Enclosure, Moheraroon, Co. Clare
Co. Clare |
Enclosures
On a rocky knoll on the western side of a quiet north-south valley in County Clare, there sits a small oval enclosure that spent several years on the official record as something it almost certainly is not.
Listed in both the Sites and Monuments Record and the Record of Monuments and Places during the 1990s simply as an "Enclosure", it carried the quiet implication of age and archaeological significance that such a designation tends to suggest.
When the site was physically inspected in 1997, the picture that emerged was rather more modest. The enclosure is defined by a drystone wall, a construction method in which stones are fitted together without mortar, rising to roughly a metre in height. That wall, it turned out, is of modern construction. At the centre sits a grass-covered cairn of material arranged in an L-shape, the origins and purpose of which the inspection does not elaborate on. The site had been identifiable from an aerial photograph, which is likely how it attracted official attention in the first place, but proximity revealed it to be a small field rather than an ancient monument.

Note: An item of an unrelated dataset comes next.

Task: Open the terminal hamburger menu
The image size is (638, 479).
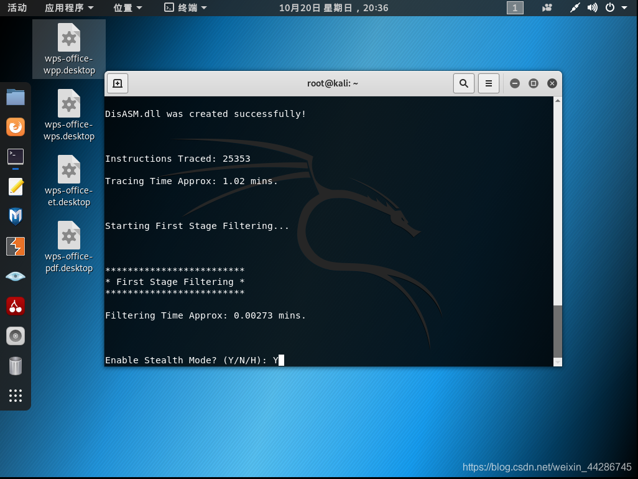Action: tap(489, 83)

What makes Moheraroon quietly interesting is not what the enclosure is, but what the episode illustrates. Archaeological records compiled from aerial survey are necessarily provisional, and sites that photograph as enclosures from the air do not always prove to be enclosures in any ancient sense on the ground. The rocky knoll setting, the oval form, the stone boundary, all of these features can mimic early medieval or prehistoric field systems convincingly enough at altitude. The 1997 visit resolved the question, but by then the listing had already passed through two national records.